# TEXT EXCERPT
* Start *
Also:
* The Group of 20 Summit meeting in Rome approves the OECD-brokered 15% minimum tax, a boost for Biden but yet to be endorsed by member-nation legislatures, including Congress.
* Biden attends virtually the US-ASEAN and East Asia Summits, ending a three-year US presidential absence.
* Canada and Mexico strongly protest Democrats’ proposed Build Back Better e-car subsidies.
The November 1, 2021 trade report with L.C.
The US and EU finalized a deal on October 30th to lift the US Section 232 tariffs of 25% on steel and 10% on aluminum imports from the EU. The agreement was formally announced the following day by US president Joe Biden and Ursula von der Leyen, president of the EU Commission.
Section 232 tariffs are those levied allegedly to protect industries crucial to national defense. President Trump levied the metal tariffs against hostile and friendly nations alike, despite the fact that the Pentagon denied they were necessary for national defense. But rather than lifting the tariffs altogether, the current US-EU deal will replace them with tariff-rate quotas (TRQs), which will place an upper limit on the amount of both metals that can enter the US.
For its part, the EU agreed to lift the retaliatory tariffs against US imports that were scheduled to go into effect on December 1st.
The announcement was absent many details, in particular, plans to address Chinese overcapacity and “global sustainable steel” (e.g., making the steel sector less “carbon-intensive”).
As EU Trade Commissioner Valdis Dombrovskis told reporters, the deal is a “pause” in the dispute, “a major step in the right direction… but it’s really not the final destination, which should be complete withdrawal of the tariffs.”
As for the key question of the quota level, the European press puts the level around what EU exports to the US were in 2015-17, that is, pre-tariff. That would be a victory for the EU and is in line with what von der Leyen said in her joint appearance with Biden to announce the deal: “It will allow… transatlantic trade in steel and aluminum between us to come back to the levels recorded before these tariffs were put in place”
Aluminum
For the aluminum deal, it was reported that the quota would be around 18,000 tons of primary and 366,000 tons of semi-finished product, which EU officials said were levels in line with 2018-2019 US imports – which had risen despite the tariffs. There was little commentary specifically on the aluminum deal; it is a much smaller EU export to the US than steel. Nevertheless, a European Aluminum association official said earlier last week that the EU aluminum industry opposes a TRQ arrangement and is demanding that the US tariffs – and thus the EU retaliatory tariffs – simply be removed.
* End *
# DATA EXCERPT
* Start *
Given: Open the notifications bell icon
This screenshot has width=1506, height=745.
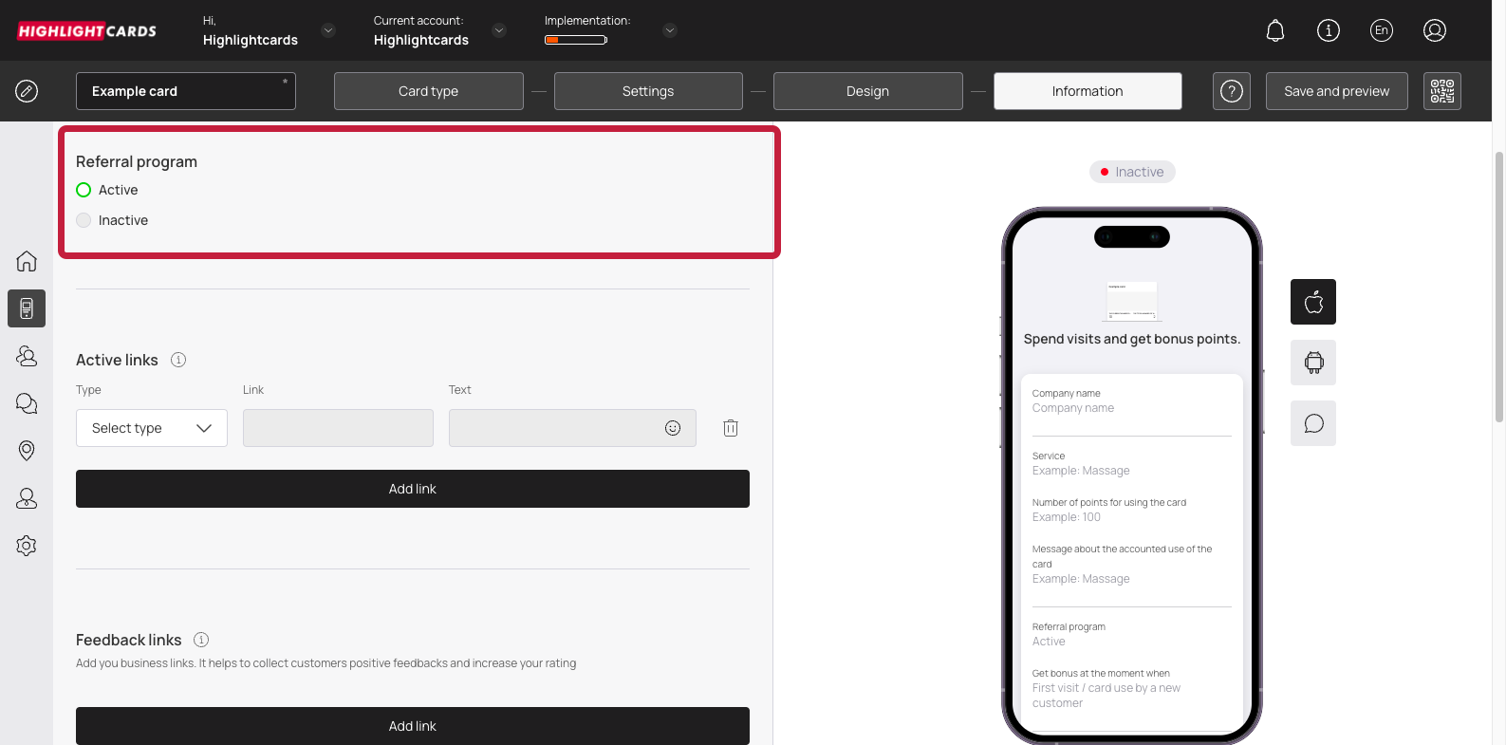Looking at the screenshot, I should tap(1275, 30).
* End *
# INSTRUCTIONS TO FOLLOW
Reproduce the passage from the trade report text between "The November 1, 2021" and "enter the US.", inclusive.

# TASK RESULT
The November 1, 2021 trade report with L.C.
The US and EU finalized a deal on October 30th to lift the US Section 232 tariffs of 25% on steel and 10% on aluminum imports from the EU. The agreement was formally announced the following day by US president Joe Biden and Ursula von der Leyen, president of the EU Commission.
Section 232 tariffs are those levied allegedly to protect industries crucial to national defense. President Trump levied the metal tariffs against hostile and friendly nations alike, despite the fact that the Pentagon denied they were necessary for national defense. But rather than lifting the tariffs altogether, the current US-EU deal will replace them with tariff-rate quotas (TRQs), which will place an upper limit on the amount of both metals that can enter the US.